___ Supplied records ___
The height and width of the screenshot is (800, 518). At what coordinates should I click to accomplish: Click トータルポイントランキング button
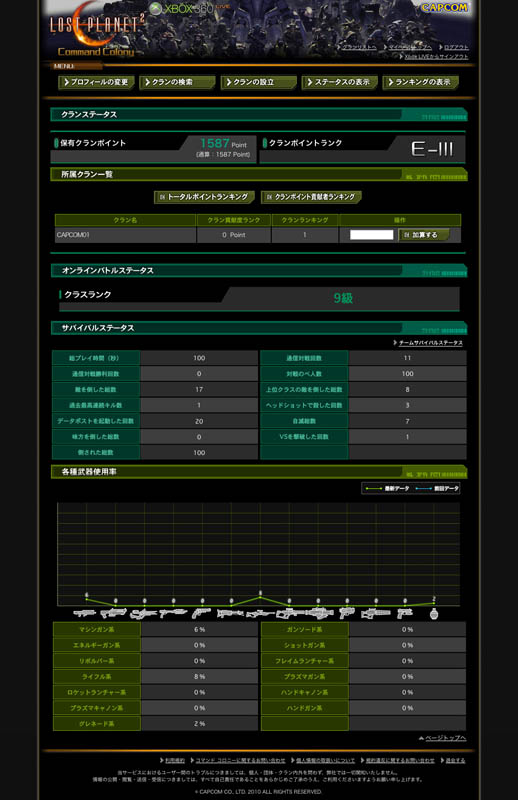point(204,197)
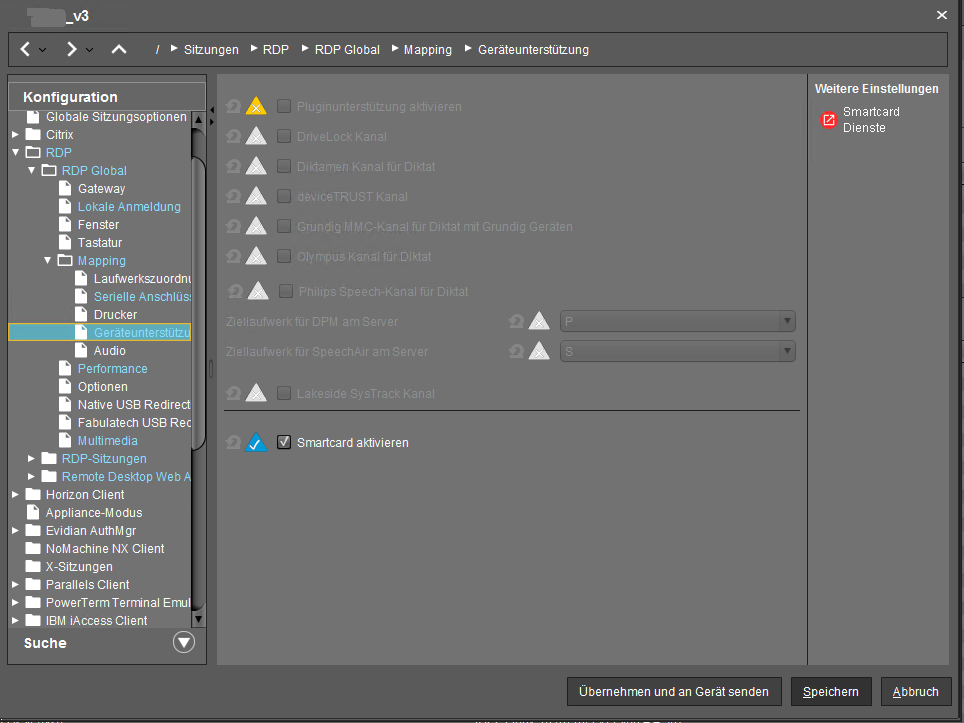The image size is (964, 723).
Task: Click the Speichern button
Action: click(831, 691)
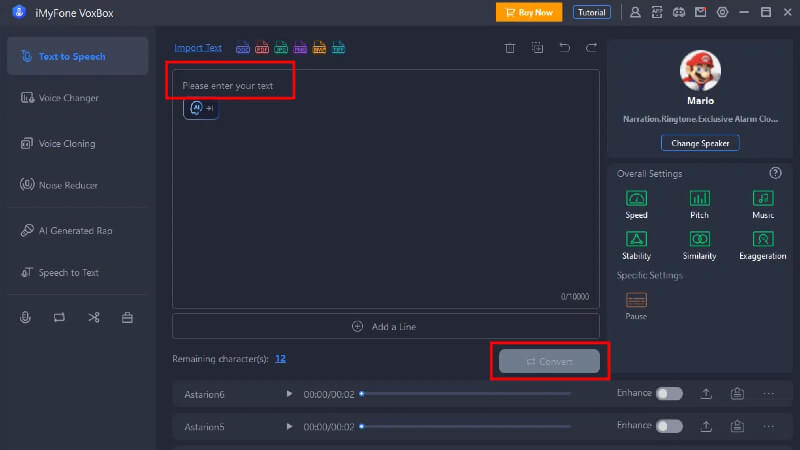Click the microphone icon in sidebar
The image size is (800, 450).
(26, 318)
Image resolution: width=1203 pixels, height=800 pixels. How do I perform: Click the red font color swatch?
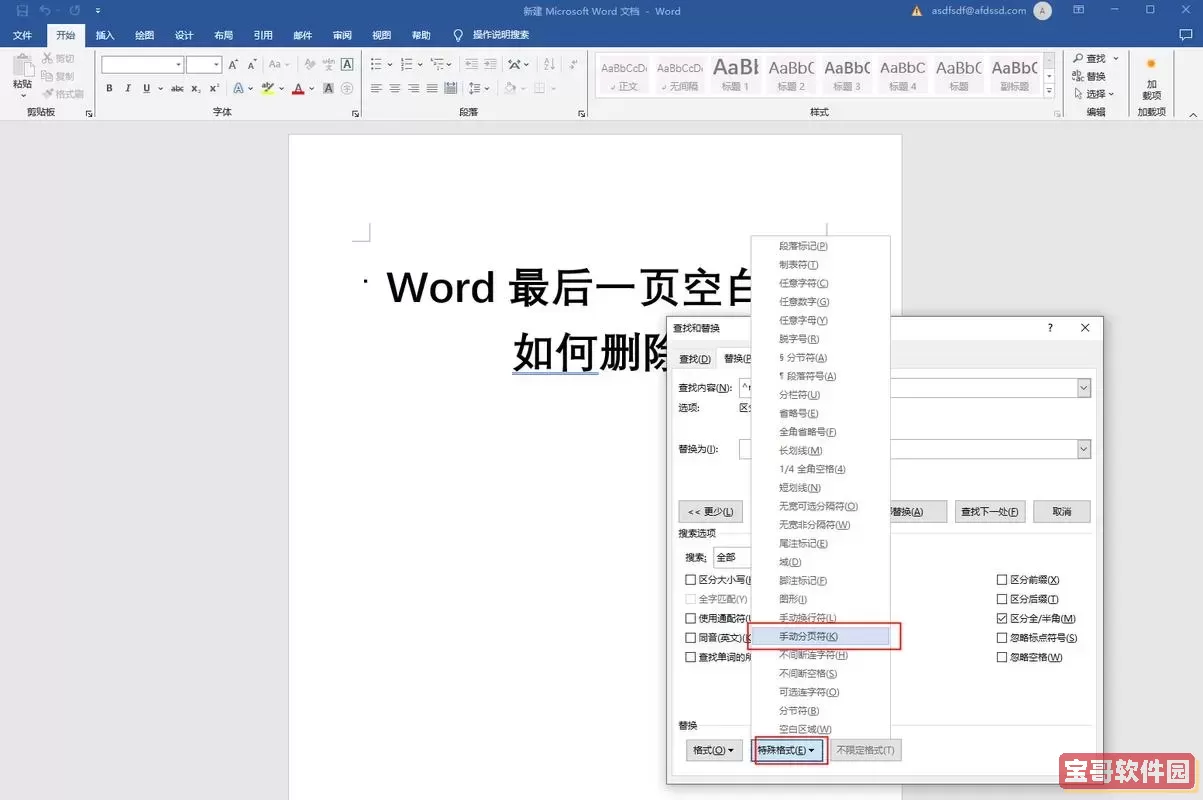click(x=297, y=89)
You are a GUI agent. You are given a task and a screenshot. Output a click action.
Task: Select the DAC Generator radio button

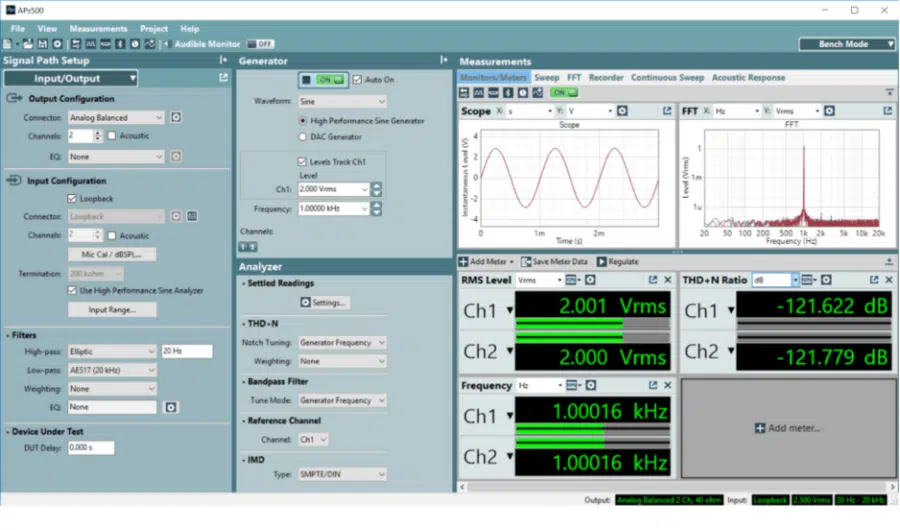[303, 137]
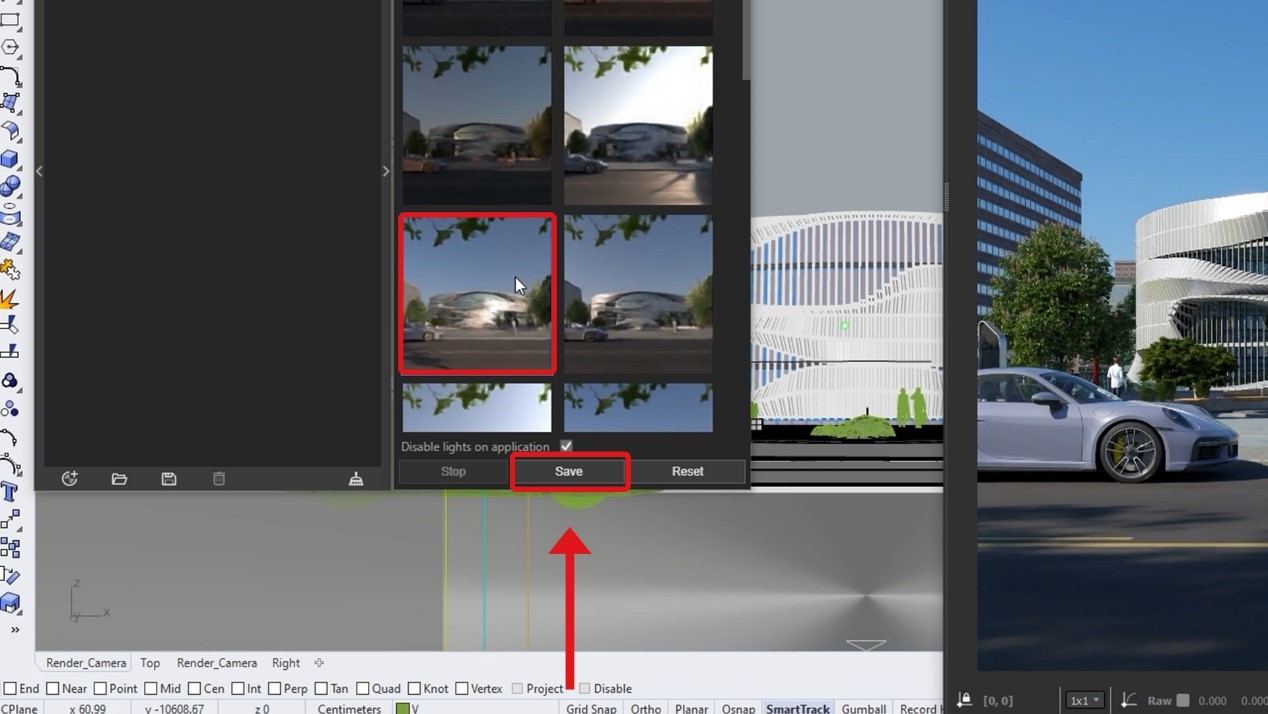Click the save disk icon in the history panel
This screenshot has height=714, width=1268.
point(169,479)
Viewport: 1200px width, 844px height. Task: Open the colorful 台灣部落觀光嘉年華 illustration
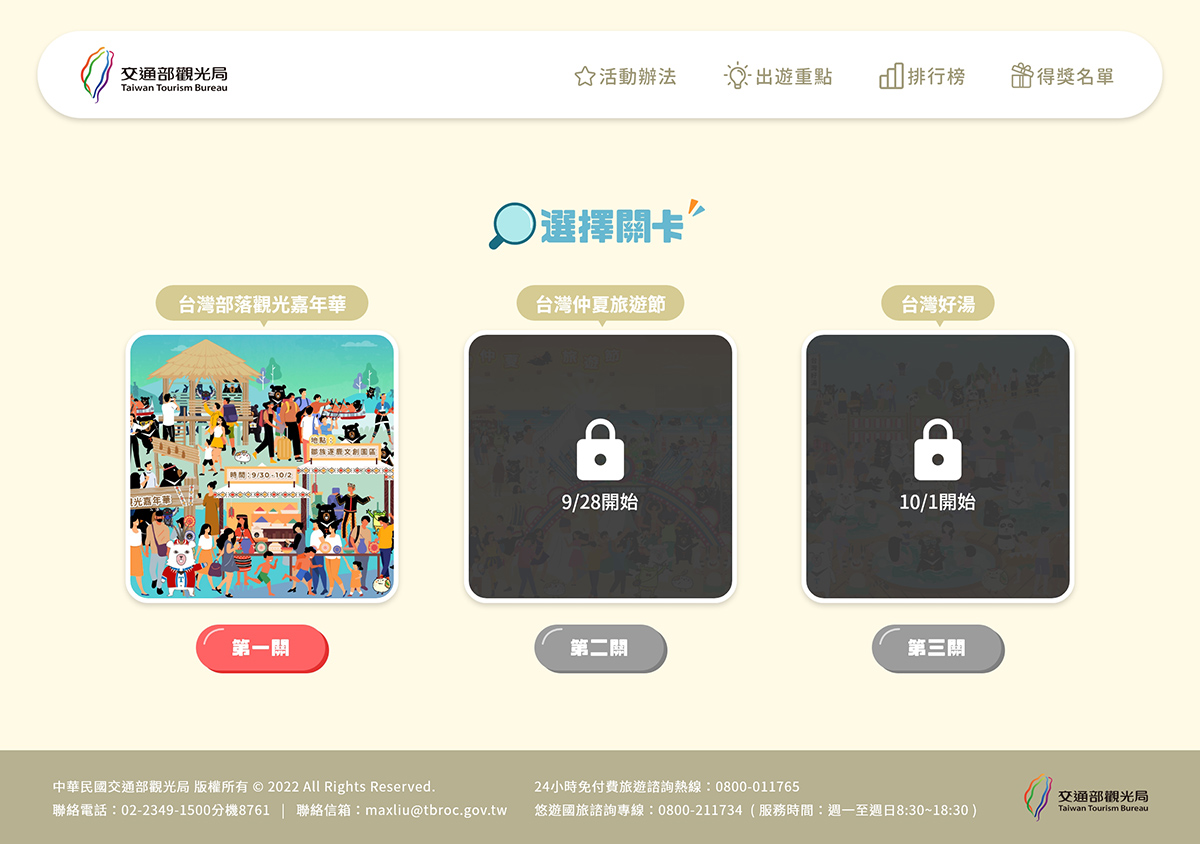[262, 467]
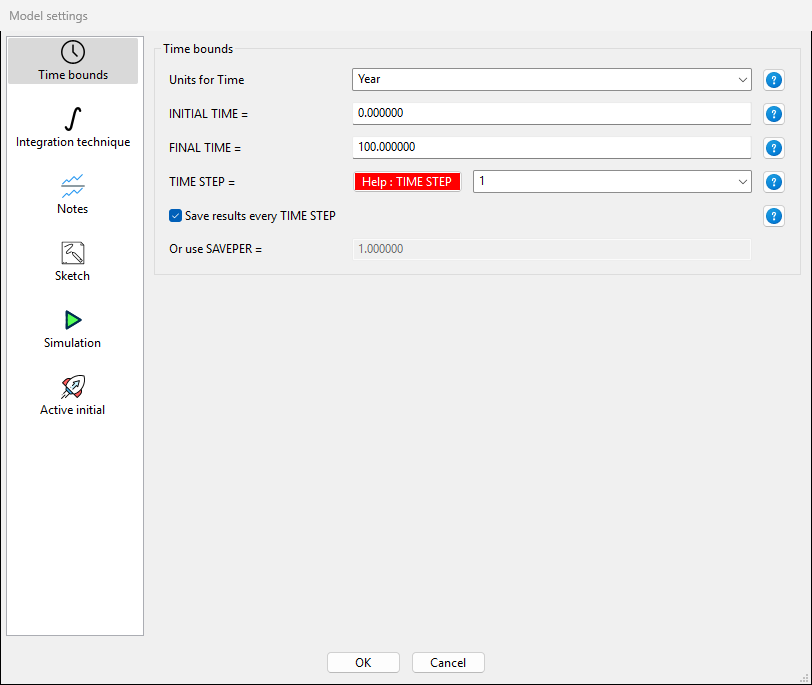Click into the FINAL TIME input field
The width and height of the screenshot is (812, 685).
pos(550,147)
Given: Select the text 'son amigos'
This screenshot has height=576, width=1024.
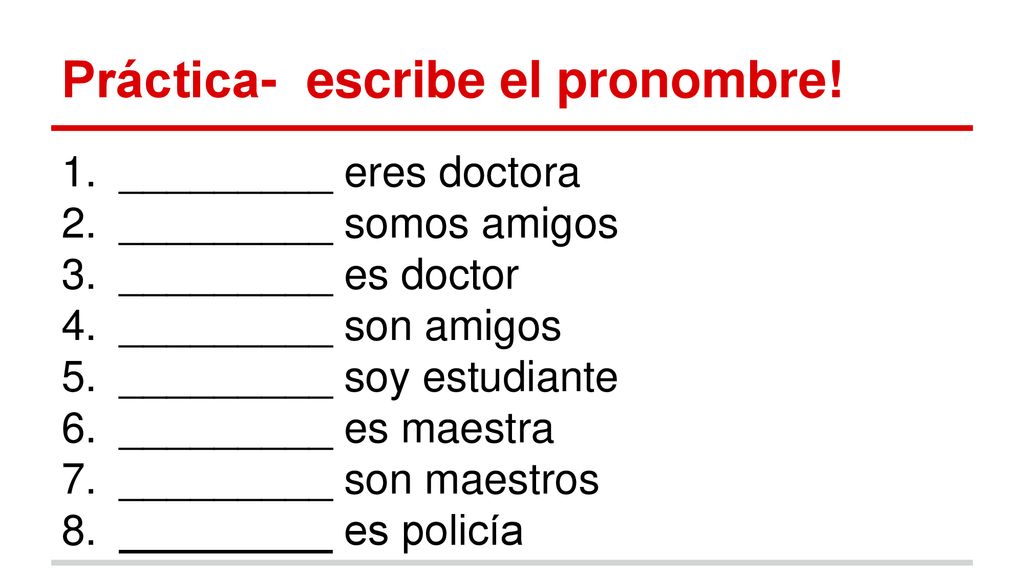Looking at the screenshot, I should pos(453,327).
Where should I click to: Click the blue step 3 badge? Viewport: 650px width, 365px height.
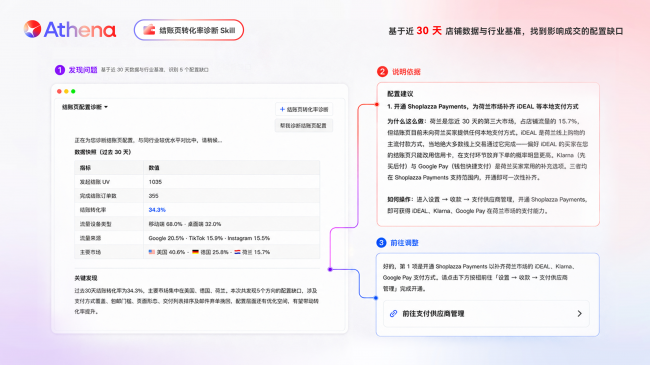[x=381, y=243]
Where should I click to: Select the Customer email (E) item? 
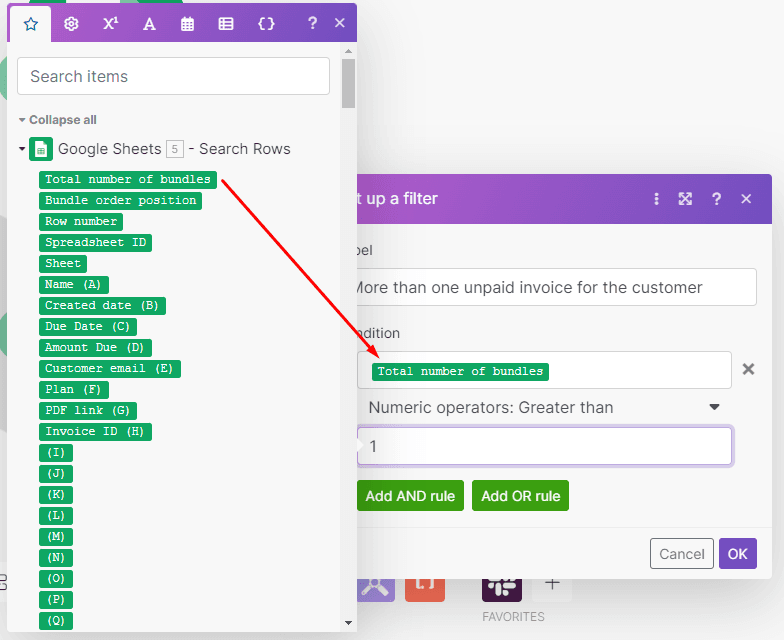(110, 369)

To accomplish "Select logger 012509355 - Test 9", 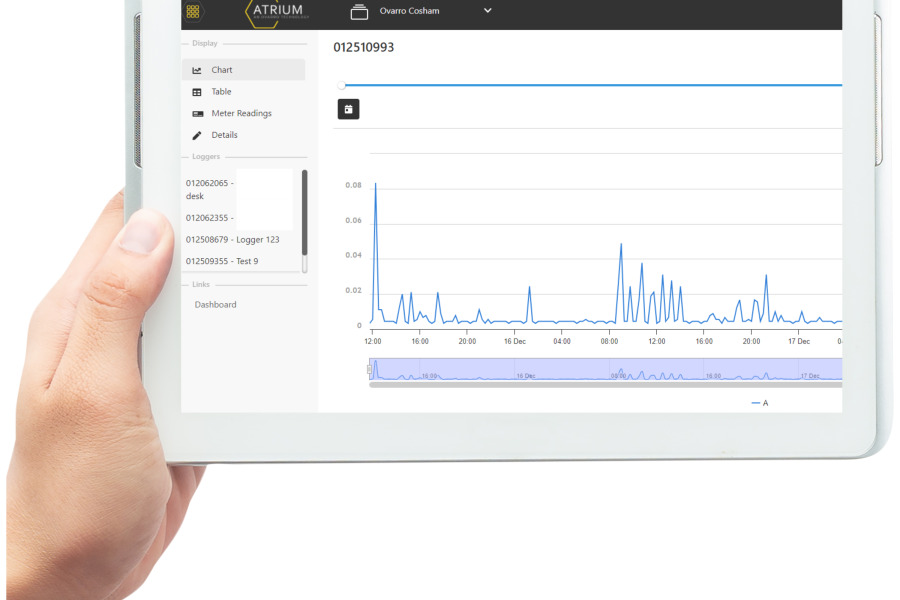I will (222, 261).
___
Assignment
Repeat only the lines between the start of the data and the line with "You are a GUI", including those two lines, and skip the pictures.

Solved exercise
The height and width of the screenshot is (800, 518). At what coordinates should I click to accomplish: Click トータルポイントランキング button
point(204,197)
The image size is (964, 723).
Task: Click the Speichern button
Action: click(831, 691)
Click the microphone icon in sidebar
The image size is (800, 450).
(26, 318)
Image resolution: width=1203 pixels, height=800 pixels. How do I perform: Click the red font color swatch?
click(x=297, y=89)
You are a GUI agent. You are given a task and a screenshot. Output a click action.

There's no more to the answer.